Exercise requirements: Copy the whole listing below line for line without altering any word, and leave the pictures out of your copy.

Material to process:

--- start ---

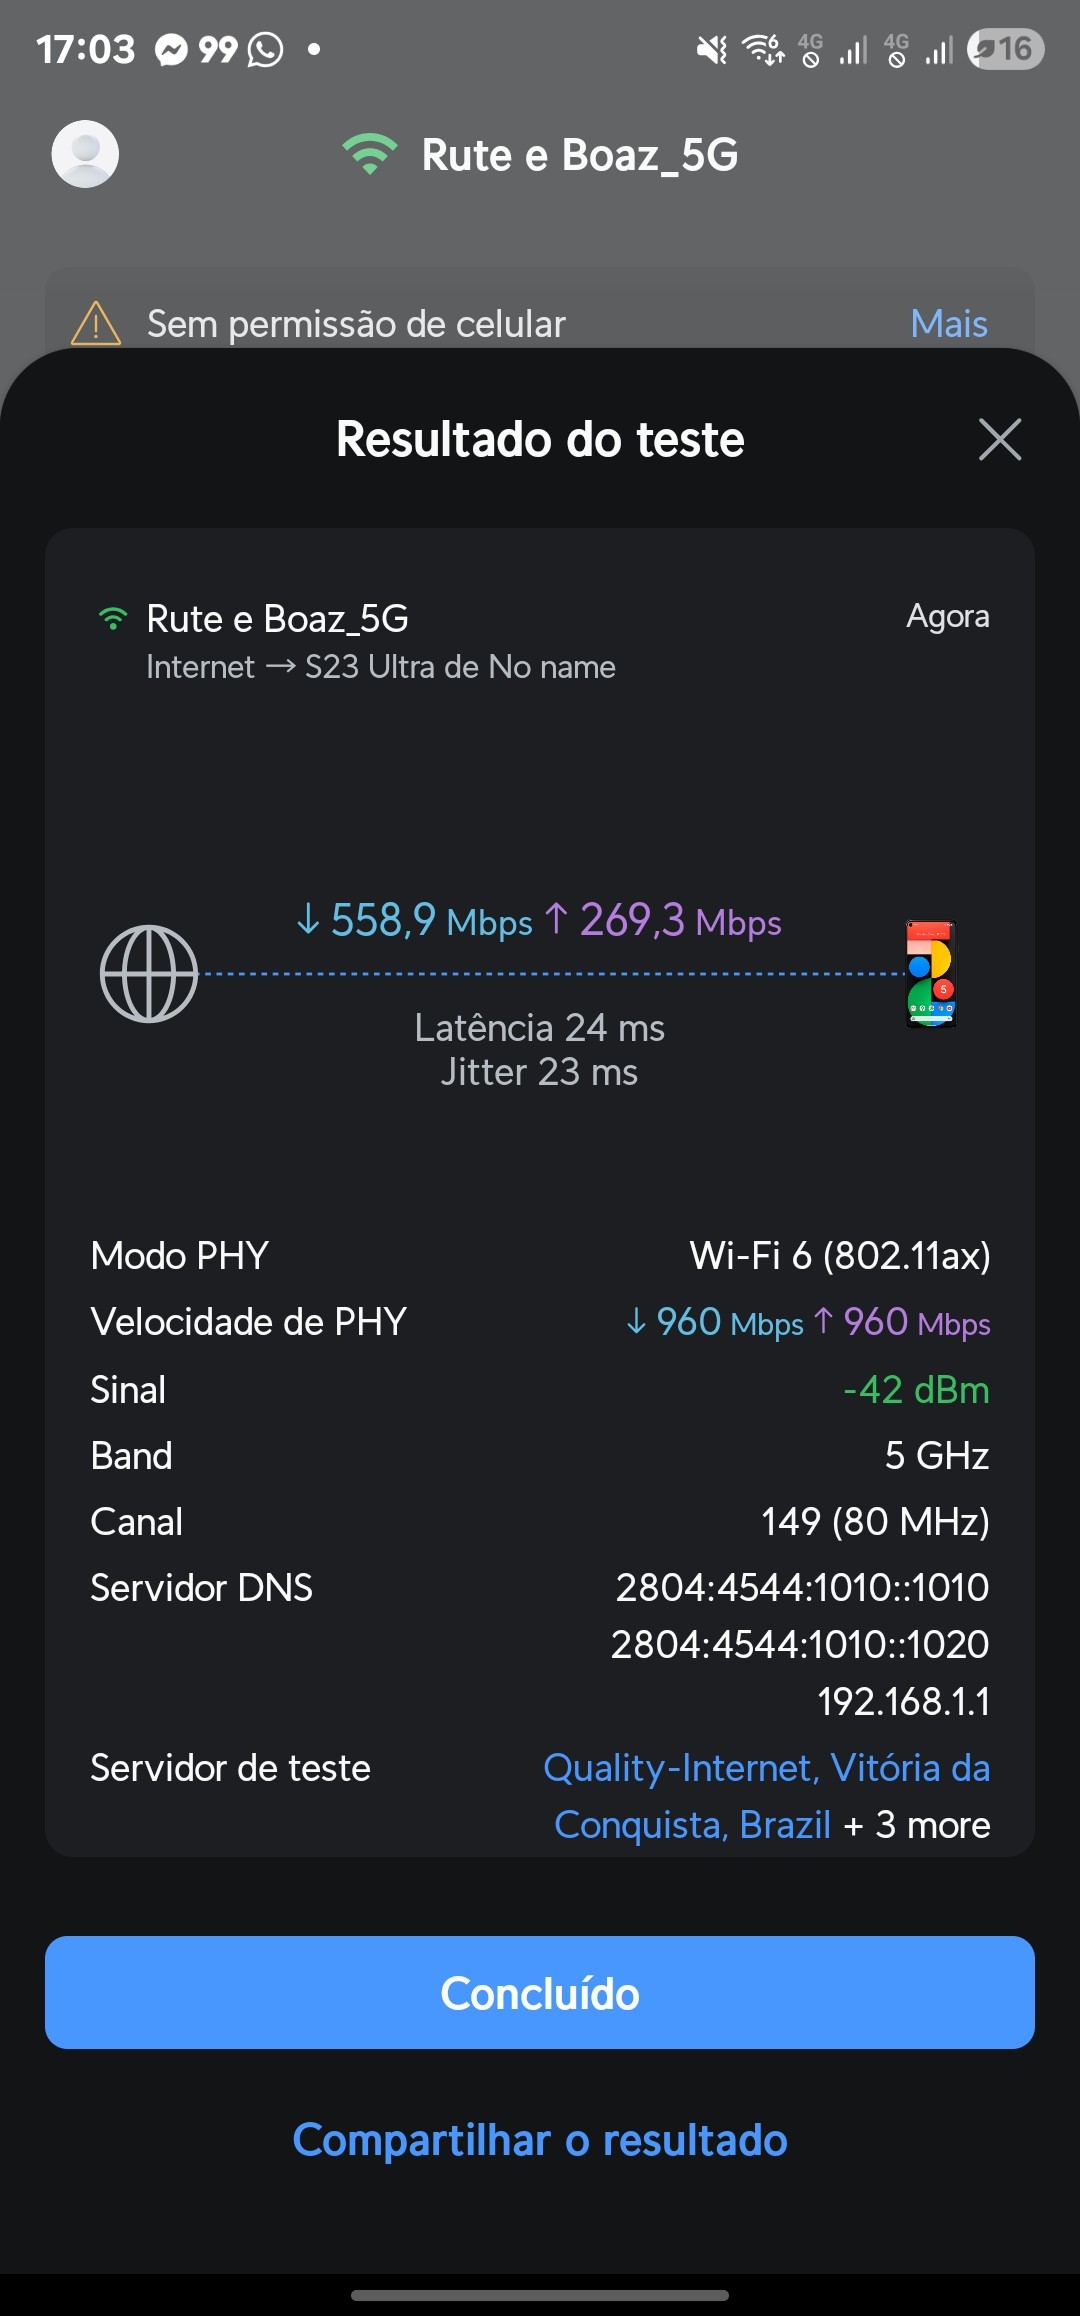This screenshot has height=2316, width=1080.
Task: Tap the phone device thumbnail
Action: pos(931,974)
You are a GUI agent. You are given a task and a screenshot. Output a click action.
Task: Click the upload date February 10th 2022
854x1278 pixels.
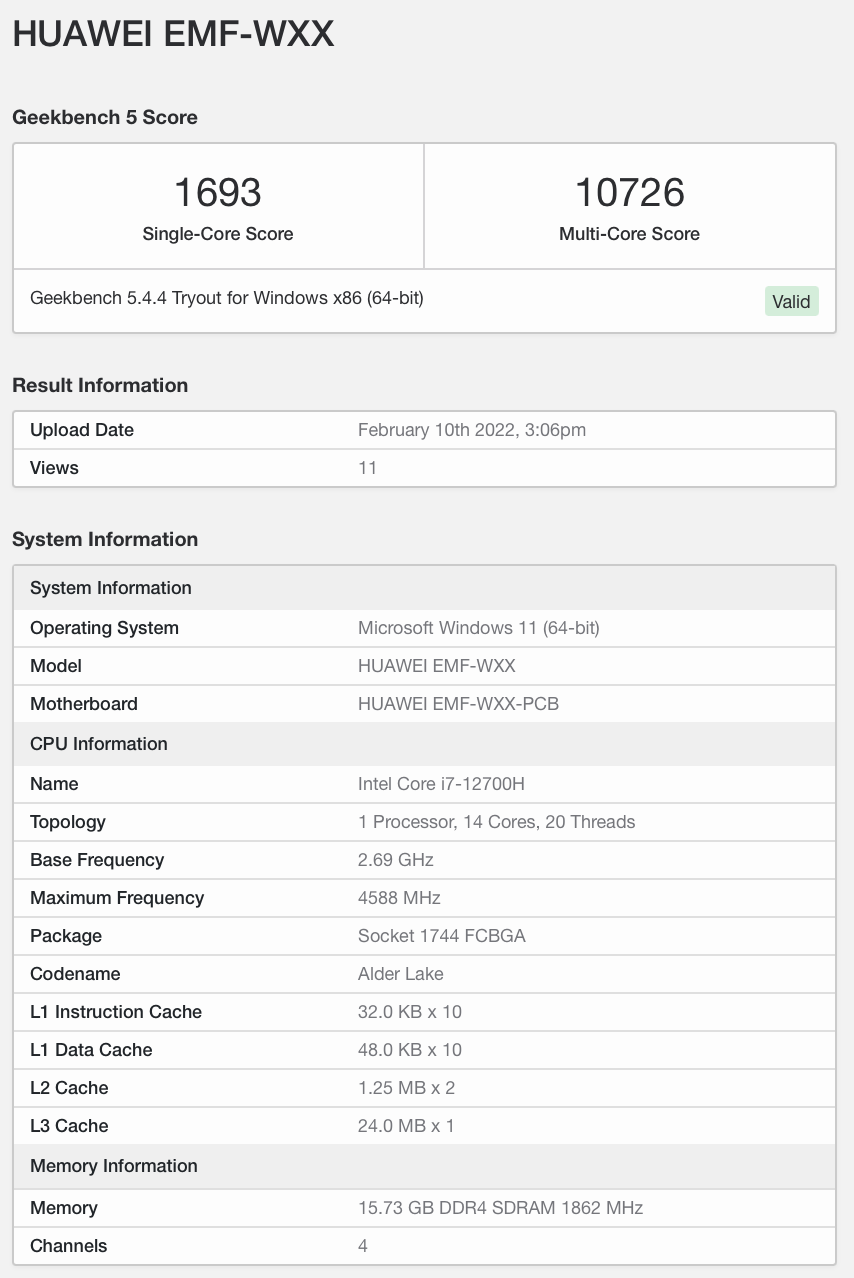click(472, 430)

--- end ---

Correct answer:
This screenshot has height=2316, width=1080.
Task: Tap the phone device thumbnail
Action: pos(931,974)
You are a GUI agent. You are given a task and a screenshot. Output a click action.
Task: Click the upload date February 10th 2022
854x1278 pixels.
click(472, 430)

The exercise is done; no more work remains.